- _Task item_
From the entries below, please output exactly the lines starting at the one containing "1st class row" and ending at the one containing "The image size is (1037, 679).", both included.

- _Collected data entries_

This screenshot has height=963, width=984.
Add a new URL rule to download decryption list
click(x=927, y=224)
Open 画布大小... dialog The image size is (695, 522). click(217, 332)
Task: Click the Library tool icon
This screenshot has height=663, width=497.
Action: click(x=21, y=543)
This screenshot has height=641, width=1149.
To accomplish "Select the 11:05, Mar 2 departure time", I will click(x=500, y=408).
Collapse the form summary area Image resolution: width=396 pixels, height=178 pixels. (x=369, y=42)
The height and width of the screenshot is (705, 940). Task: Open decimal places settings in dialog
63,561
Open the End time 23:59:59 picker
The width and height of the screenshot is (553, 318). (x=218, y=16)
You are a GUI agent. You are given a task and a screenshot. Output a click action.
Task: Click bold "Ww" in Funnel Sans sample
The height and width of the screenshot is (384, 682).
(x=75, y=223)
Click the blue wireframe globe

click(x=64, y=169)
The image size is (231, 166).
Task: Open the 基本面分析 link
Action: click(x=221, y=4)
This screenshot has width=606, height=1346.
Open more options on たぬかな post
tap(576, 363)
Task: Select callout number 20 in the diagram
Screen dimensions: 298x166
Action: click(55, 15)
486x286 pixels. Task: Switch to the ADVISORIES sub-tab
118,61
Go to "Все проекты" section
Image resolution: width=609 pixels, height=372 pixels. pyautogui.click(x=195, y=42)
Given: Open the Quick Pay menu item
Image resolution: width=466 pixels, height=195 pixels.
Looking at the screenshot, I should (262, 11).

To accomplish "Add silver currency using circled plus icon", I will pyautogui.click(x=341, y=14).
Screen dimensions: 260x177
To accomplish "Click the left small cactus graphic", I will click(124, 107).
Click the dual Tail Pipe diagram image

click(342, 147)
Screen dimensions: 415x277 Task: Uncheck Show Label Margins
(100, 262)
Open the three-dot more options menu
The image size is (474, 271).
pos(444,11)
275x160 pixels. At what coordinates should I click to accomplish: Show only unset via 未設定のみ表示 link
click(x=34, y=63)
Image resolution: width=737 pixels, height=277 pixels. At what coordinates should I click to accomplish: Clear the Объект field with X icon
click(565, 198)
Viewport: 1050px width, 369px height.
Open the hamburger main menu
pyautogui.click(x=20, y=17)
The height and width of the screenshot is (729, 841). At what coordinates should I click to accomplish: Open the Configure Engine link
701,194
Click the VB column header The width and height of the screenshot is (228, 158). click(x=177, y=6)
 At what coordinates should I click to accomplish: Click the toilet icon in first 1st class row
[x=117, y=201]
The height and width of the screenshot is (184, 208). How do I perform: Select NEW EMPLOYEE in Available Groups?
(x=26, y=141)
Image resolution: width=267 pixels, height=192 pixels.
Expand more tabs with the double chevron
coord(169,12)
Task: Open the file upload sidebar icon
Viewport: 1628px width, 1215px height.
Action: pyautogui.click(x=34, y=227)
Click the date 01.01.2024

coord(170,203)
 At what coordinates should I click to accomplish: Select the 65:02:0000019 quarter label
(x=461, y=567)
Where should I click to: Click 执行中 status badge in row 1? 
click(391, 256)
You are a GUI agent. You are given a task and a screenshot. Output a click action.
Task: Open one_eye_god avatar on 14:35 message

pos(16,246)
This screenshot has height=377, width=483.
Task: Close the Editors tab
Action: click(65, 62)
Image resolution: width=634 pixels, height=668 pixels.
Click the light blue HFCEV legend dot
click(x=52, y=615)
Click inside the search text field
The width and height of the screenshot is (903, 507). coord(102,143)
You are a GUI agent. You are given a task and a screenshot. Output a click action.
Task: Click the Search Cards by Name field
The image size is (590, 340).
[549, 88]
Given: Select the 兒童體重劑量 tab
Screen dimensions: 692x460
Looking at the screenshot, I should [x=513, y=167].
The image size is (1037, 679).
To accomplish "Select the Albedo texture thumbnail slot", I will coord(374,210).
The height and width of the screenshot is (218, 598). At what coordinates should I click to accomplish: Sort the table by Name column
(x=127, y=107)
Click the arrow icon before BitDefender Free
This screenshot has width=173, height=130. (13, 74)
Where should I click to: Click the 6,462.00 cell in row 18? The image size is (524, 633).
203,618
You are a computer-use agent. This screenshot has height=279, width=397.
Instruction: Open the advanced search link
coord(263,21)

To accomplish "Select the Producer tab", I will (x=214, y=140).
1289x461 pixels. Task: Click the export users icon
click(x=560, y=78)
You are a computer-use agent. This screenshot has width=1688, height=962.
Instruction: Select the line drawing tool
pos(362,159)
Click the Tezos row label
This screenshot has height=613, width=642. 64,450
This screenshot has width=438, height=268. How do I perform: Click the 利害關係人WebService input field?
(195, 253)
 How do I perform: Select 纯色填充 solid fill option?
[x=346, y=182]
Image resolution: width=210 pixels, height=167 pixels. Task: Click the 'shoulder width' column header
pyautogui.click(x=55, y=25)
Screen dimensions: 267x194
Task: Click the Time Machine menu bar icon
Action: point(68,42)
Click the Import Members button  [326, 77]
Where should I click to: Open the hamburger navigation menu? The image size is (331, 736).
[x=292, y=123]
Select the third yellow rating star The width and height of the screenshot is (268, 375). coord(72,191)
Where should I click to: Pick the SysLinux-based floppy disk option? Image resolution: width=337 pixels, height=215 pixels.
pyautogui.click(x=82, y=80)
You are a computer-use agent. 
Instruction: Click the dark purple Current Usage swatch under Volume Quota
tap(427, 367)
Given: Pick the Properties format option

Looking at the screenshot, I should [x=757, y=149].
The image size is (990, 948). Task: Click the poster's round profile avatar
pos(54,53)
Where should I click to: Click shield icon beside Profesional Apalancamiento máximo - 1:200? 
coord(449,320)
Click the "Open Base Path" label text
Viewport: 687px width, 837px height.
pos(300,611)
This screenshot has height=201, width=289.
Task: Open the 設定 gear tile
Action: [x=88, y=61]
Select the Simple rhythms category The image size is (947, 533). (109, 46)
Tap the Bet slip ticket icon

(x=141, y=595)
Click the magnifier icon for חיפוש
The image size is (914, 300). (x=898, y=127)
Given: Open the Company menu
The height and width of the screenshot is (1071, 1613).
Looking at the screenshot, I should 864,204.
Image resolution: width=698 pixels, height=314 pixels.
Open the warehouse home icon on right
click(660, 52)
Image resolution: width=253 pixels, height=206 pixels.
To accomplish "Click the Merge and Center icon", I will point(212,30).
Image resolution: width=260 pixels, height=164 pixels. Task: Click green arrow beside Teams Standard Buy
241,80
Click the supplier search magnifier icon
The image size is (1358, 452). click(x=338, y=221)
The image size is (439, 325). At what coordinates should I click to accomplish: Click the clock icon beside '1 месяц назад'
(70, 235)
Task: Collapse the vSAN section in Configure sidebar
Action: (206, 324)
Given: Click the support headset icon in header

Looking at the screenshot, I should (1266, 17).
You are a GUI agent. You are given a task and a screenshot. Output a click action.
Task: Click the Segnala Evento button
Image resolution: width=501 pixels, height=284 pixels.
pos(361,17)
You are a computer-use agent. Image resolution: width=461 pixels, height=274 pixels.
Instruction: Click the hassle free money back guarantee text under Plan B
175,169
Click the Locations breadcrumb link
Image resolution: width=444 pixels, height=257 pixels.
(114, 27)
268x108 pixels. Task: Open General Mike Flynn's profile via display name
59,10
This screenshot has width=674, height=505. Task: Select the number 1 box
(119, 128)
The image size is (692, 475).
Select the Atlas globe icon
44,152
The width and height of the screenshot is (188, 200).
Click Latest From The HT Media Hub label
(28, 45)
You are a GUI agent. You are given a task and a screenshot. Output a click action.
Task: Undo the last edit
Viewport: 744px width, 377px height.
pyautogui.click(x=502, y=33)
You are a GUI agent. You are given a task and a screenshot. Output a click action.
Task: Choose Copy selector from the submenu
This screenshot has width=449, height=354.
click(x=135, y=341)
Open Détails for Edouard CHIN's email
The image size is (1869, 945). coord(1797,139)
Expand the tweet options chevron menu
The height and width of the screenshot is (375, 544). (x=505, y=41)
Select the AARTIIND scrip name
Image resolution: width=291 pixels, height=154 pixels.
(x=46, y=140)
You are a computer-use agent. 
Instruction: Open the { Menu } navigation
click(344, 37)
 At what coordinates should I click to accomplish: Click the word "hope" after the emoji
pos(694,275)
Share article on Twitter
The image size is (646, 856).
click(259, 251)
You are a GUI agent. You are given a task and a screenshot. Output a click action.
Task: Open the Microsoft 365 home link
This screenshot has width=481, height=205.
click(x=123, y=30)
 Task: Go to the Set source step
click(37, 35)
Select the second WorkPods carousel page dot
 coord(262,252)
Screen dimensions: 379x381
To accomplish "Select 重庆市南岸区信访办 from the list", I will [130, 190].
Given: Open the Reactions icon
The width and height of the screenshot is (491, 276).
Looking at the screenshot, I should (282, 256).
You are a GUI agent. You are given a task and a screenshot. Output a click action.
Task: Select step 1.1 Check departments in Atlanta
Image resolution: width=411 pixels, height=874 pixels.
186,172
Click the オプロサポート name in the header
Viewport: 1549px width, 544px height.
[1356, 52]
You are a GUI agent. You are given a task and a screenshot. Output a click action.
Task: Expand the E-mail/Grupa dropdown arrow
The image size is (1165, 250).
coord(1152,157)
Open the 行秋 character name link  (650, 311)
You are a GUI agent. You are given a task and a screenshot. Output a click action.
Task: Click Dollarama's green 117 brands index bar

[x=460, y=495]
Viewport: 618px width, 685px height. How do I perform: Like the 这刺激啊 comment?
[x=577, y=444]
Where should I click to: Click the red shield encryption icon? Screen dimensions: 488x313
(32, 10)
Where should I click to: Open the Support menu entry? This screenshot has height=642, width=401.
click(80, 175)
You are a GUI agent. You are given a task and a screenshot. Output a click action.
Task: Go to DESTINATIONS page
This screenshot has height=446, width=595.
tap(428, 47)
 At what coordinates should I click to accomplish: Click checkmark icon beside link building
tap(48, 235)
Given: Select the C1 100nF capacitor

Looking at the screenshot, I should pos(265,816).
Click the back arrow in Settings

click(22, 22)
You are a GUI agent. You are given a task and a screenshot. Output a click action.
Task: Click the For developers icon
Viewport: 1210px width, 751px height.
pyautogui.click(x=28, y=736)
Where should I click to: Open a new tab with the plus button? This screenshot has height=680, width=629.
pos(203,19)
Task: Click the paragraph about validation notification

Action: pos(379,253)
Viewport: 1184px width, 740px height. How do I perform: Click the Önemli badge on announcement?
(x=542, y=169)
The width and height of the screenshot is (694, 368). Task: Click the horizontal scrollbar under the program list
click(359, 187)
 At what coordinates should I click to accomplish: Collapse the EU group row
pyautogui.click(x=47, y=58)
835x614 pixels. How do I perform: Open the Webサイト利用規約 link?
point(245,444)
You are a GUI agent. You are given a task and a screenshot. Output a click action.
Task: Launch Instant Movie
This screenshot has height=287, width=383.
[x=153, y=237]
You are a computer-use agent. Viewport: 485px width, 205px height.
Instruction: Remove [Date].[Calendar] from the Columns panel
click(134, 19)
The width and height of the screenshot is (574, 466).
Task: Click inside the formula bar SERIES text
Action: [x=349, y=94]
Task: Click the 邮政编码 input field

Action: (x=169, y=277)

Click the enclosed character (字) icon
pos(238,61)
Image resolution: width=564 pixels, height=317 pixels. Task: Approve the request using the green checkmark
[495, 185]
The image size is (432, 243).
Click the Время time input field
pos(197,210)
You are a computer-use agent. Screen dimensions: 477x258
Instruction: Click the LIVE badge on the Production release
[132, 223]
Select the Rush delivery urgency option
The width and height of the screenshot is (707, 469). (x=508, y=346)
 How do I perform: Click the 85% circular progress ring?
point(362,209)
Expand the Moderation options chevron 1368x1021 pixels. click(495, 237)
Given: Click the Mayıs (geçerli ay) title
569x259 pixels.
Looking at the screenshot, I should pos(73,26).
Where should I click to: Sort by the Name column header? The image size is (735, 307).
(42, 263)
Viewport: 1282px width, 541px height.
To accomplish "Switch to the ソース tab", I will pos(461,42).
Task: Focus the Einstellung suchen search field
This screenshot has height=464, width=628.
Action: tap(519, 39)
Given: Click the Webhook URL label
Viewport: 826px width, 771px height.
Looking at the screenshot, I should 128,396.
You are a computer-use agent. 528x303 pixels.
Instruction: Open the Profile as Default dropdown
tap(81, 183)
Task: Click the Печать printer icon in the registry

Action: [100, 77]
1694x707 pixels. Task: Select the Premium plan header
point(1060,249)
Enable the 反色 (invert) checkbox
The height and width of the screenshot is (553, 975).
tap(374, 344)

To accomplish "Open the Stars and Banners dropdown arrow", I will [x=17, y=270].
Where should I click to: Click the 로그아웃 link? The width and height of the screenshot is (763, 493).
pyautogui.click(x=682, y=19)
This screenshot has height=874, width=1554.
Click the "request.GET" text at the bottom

- _The completed task_
 At what coordinates should I click to accomplish: Click the toilet icon in first 1st class row
[x=117, y=201]
The height and width of the screenshot is (184, 208). How do I perform: Select NEW EMPLOYEE in Available Groups?
(x=26, y=141)
Image resolution: width=267 pixels, height=192 pixels.
Expand more tabs with the double chevron
coord(169,12)
Task: Open the file upload sidebar icon
Viewport: 1628px width, 1215px height.
Action: pyautogui.click(x=34, y=227)
Click the date 01.01.2024

coord(170,203)
 At what coordinates should I click to accomplish: Select the 65:02:0000019 quarter label
(x=461, y=567)
Where should I click to: Click 执行中 status badge in row 1? 
click(391, 256)
You are a GUI agent. You are given a task and a screenshot. Output a click action.
Task: Open one_eye_god avatar on 14:35 message

pos(16,246)
This screenshot has height=377, width=483.
Task: Close the Editors tab
Action: click(65, 62)
Image resolution: width=634 pixels, height=668 pixels.
Click the light blue HFCEV legend dot
click(x=52, y=615)
Click inside the search text field
The width and height of the screenshot is (903, 507). coord(102,143)
You are a GUI agent. You are given a task and a screenshot. Output a click action.
Task: Click the Search Cards by Name field
The image size is (590, 340).
[549, 88]
Given: Select the 兒童體重劑量 tab
Screen dimensions: 692x460
Looking at the screenshot, I should [x=513, y=167].
The image size is (1037, 679).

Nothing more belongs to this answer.